Continue the beginner's Python tutorial below from where it stops.

**READING TEXT:**
• • • • •

I'll be working on tutorials on Python for the general audience - targeted specifically for the new learner.

[-------------------------------------------------------[]-------------------------------------------------------]

Contents

1. A short introduction

2. The Beginning of the World (of Python)

3. How do I get Python?

4. What do I do now?


[-------------------------------------------------------[]-------------------------------------------------------]


A Short Introduction:

So what IS Python? Before you read the next excerpt from Python.org, please be aware that I'll have a highly summarized passage following directly after... In short, tl;dr is at the end of this section :)


So, according to Python.org,

"Python is an interpreted, object-oriented, high-level programming language with dynamic semantics. Its high-level built in data structures, combined with dynamic typing and dynamic binding, make it very attractive for Rapid Application Development, as well as for use as a scripting or glue language to connect existing components together. Python's simple, easy to learn syntax emphasizes readability and therefore reduces the cost of program maintenance. Python supports modules and packages, which encourages program modularity and code reuse. The Python interpreter and the extensive standard library are available in source or binary form without charge for all major platforms, and can be freely distributed.

• • • • •

**DATASET EXCERPT:**
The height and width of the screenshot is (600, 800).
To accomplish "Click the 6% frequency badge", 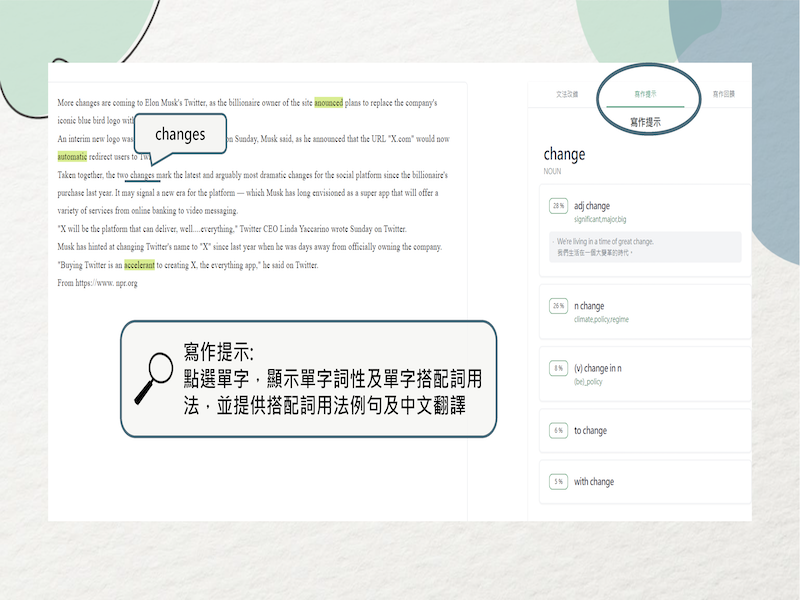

• • • • •

**RIGHT ANSWER:**
Often, programmers fall in love with Python because of the increased productivity it provides. Since there is no compilation step, the edit-test-debug cycle is incredibly fast. Debugging Python programs is easy: a bug or bad input will never cause a segmentation fault. Instead, when the interpreter discovers an error, it raises an exception. When the program doesn't catch the exception, the interpreter prints a stack trace. A source level debugger allows inspection of local and global variables, evaluation of arbitrary expressions, setting breakpoints, stepping through the code a line at a time, and so on. The debugger is written in Python itself, testifying to Python's introspective power. On the other hand, often the quickest way to debug a program is to add a few print statements to the source: the fast edit-test-debug cycle makes this simple approach very effective."

TL;DR(1)

Python is a flexible programming language that is object-oriented and regarded as a high-level programming language. However, the syntax and functions are extremely simple and easy to learn, thus making it a great first language to learn. Python also has the ability to create modules (will be discussed later), which allows for code reuse. It does not require compilation, which is why the language is fast-paced and development friendly.


TL;DR(2)

Python is Awesome.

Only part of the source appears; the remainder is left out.